Voline and Aaron Baron were among anarchists who were arrested in a Cheka crackdown on anarchism at the end of 1920 (Avrich, 1973). It is likely that Fanya Baron was also arrested at this time.
Escape from prison
In early July 1921, Fanya escaped from Ryazan prison. She planned to help her husband Aaron Baron escape from prison in Moscow. Aaron's brother, a Bolshevik communist, offered to help with the plan, and then betrayed her. Fanya was arrested by the Cheka later that same year..[3]
Capture and execution
Fanya Baron was among 13 anarchists held at Taganka concentration camp without charges. In July 1921, they went on hunger strike, attracting the attention of visiting French, Spanish and Russian syndicalists who argued for their release. Leon Trotsky remarked at the time "We do not imprison the real anarchists, but criminals and bandits who cover themselves by claiming to be anarchists". (Voline, 1947)
Ten of the 13 anarchists were released and deported on 17 September 1921: Voline, Vorobiov, Mratchny, Michailov, Maximoff, Ioudine, Iartchouk, Gorelik, Feldman and Fedorov.
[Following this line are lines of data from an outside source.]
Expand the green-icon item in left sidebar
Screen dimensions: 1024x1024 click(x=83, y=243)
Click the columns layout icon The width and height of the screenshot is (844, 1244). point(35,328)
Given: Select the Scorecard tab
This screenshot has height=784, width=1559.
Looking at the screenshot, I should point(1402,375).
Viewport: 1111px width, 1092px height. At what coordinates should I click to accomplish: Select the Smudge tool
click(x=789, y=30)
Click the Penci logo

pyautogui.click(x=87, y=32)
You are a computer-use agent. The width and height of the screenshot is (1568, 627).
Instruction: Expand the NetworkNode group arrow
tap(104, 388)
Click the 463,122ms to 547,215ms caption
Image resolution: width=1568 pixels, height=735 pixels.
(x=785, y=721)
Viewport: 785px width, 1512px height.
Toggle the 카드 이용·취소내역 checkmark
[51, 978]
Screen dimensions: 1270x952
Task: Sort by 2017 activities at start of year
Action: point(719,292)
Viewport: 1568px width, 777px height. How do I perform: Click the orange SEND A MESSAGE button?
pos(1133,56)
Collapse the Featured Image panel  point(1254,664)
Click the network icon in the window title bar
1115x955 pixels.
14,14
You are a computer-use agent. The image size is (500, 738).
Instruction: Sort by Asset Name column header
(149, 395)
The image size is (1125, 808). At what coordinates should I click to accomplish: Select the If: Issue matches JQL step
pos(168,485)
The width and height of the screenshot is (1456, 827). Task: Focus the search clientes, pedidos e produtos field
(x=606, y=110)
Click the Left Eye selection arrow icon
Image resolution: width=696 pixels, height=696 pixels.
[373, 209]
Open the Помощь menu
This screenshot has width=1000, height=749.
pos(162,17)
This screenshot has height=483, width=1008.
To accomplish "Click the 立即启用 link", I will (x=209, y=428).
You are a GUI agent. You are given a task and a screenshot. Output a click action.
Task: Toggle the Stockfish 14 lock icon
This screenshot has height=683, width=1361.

Fanya Baron and the poet Lev Chernyi were detained, to be executed later that month. Her execution was personally ordered by Lenin himself.[unverified]
Fanya was shot by the Cheka on 29 September 1921, her death becoming symbolic of the barbarity of bolshevik governance. Aaron Baron was spared execution[4] until 1940, after spending 18 years in Taganka.[5]
Eulogy
Emma Goldman wrote about the execution of Fanya Baron in My Further Disillusionment in Russia:
- Fanya Baron was of the type of Russian woman completely consecrated to the cause of humanity. While in America she gave all her spare time and a goodly part of her meagre earnings in a factory to further Anarchist propaganda. Years afterward, when I met her in Kharkov, her zeal and devotion had become intensified by the persecution she and her comrades had endured since their return to Russia. She possessed unbounded courage and a generous spirit. She could perform the most difficult task and deprive herself of the last piece of bread with grace and utter selflessness. Under harrowing conditions of travel, Fanya went up and down the Ukraina to spread the Nabat, organize the workers and peasants, or bring help and succour to her imprisoned comrades. She was one of the victims of the Butyrki raid, when she had been dragged by her hair and badly beaten. After her escape from the Ryazan prison she tramped on foot to Moscow, where she arrived in tatters and penniless. It was her desperate condition which drove her to seek shelter with her husband's brother, at whose house she was discovered by the Tcheka. This big-hearted woman, who had served the Social Revolution all her life, was done to, death by the people who pretended to be the advance guard of revolution. Not content with the crime of killing Fanya Baron, the Soviet Government put the stigma of banditism on the memory of their dead victim.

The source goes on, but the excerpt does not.